- The Washington Times - Monday, June 26, 2006

The U.S. population is on target to hit 300 million this fall, and it’s a good bet the milestone baby — or immigrant — will be Hispanic.

No one will know for sure because the date and time will be just an estimate. But Hispanics — immigrants and those born in this country — are driving America’s population growth. They accounted for almost half the increase last year, more than any other ethnic or racial group. White non-Hispanics, who make up about two-thirds of the population, accounted for less than 20 percent of the increase.

When the population reached 200 million in 1967, there was no accurate tally of U.S. Hispanics, but most people in the U.S. did not have any Hispanic neighbors in the 1960s. The baby boom had just ended in 1964, and the country was growing through birth rates, not immigration, said Howard Hogan, the Census Bureau’s associate director for demographic programs.

In 1967, there were fewer than 10 million people in the United States who were born in other countries. Today, there are 36 million immigrants, about one in eight.

Non-Hispanic whites, who made up about 83 percent of the population in 1967, now account for about 67 percent.

As of midday yesterday, there were 299,061,199 people in the United States, according to the Census Bureau’s population clock. The estimate is based on annual numbers for births, deaths and immigration, averaged throughout the year.

The United States adds a person every 11 seconds, according to the clock. A baby is born every eight seconds, someone dies every 13 seconds, and someone migrates here every 30 seconds.

At that rate, the 300 millionth person in the United States will be born — or will cross the border — in October, although bureau officials are wary of committing to a particular month because of the subjective nature of the clock.

Hispanics surpassed blacks as the largest minority group in 2001 and today make up more than 14 percent of the population.

The United States added 2.8 million people last year — a little more than a million from immigration and about 1.7 million because births outnumbered deaths.
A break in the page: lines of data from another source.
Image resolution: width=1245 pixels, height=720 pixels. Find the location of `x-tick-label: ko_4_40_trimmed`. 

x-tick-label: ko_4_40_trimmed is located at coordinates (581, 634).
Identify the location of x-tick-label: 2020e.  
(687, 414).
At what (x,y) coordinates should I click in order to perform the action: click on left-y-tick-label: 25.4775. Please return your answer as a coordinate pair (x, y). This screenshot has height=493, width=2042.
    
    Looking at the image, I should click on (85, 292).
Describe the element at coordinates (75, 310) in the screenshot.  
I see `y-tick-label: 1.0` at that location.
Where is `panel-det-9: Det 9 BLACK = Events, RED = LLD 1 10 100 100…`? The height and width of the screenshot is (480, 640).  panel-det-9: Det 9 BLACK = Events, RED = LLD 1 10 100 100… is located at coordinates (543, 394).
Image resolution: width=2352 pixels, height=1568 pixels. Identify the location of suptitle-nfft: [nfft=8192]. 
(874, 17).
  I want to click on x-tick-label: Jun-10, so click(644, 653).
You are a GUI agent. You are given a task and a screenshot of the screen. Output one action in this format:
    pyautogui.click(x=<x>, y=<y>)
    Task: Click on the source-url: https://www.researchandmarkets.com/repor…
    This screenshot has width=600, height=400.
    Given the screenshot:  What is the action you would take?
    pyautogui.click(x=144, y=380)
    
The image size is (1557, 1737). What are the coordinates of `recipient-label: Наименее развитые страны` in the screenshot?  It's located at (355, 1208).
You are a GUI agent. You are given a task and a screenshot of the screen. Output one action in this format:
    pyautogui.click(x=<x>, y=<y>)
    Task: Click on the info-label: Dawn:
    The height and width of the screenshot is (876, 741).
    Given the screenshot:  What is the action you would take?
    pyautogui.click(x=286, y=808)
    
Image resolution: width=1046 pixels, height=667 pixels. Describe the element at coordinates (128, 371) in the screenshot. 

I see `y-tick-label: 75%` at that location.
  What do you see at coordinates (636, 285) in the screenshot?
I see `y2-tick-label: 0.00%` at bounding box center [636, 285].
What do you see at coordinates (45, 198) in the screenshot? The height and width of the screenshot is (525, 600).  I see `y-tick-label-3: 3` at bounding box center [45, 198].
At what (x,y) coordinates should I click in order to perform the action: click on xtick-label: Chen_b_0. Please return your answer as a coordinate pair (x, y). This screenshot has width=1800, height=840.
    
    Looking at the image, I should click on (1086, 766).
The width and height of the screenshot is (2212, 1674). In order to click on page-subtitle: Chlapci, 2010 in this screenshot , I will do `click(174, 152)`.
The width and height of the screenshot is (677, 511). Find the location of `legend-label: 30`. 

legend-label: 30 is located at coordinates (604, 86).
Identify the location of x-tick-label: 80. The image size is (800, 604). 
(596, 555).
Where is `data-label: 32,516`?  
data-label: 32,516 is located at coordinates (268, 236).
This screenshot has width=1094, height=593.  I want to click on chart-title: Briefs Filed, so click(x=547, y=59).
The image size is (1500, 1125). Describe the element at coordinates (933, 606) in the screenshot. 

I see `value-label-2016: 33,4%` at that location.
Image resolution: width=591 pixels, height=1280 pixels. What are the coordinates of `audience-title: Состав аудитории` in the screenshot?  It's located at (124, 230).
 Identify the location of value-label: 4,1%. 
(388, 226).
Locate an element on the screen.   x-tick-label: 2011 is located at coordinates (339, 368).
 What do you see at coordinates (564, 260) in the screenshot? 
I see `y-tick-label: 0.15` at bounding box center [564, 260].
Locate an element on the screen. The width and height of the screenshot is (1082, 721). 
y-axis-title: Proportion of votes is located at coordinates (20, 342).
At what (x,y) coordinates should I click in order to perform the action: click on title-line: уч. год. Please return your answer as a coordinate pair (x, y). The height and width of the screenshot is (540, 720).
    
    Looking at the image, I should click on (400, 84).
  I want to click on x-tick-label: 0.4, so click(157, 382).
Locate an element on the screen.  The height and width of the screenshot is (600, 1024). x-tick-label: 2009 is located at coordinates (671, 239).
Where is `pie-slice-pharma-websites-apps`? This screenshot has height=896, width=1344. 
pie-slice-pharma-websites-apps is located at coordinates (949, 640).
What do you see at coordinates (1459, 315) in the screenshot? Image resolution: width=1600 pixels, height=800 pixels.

By the time the U.S. population hits 400 million — in the 2040s — white non-Hispanics will be but a bare majority. Hispanics are projected to make up close to one-quarter of the population, and blacks more than 14 percent. Asians will increase their share of the population to more than 7 percent.

Those percentages, however, are just projections. They are subject to big revisions, depending on immigration policy, cultural changes and natural or manmade disasters.

“In terms of projecting out a year or two, we’re not too bad,” said Mr. Hogan. “In 2043, I don’t think anybody here would think they are particularly accurate.”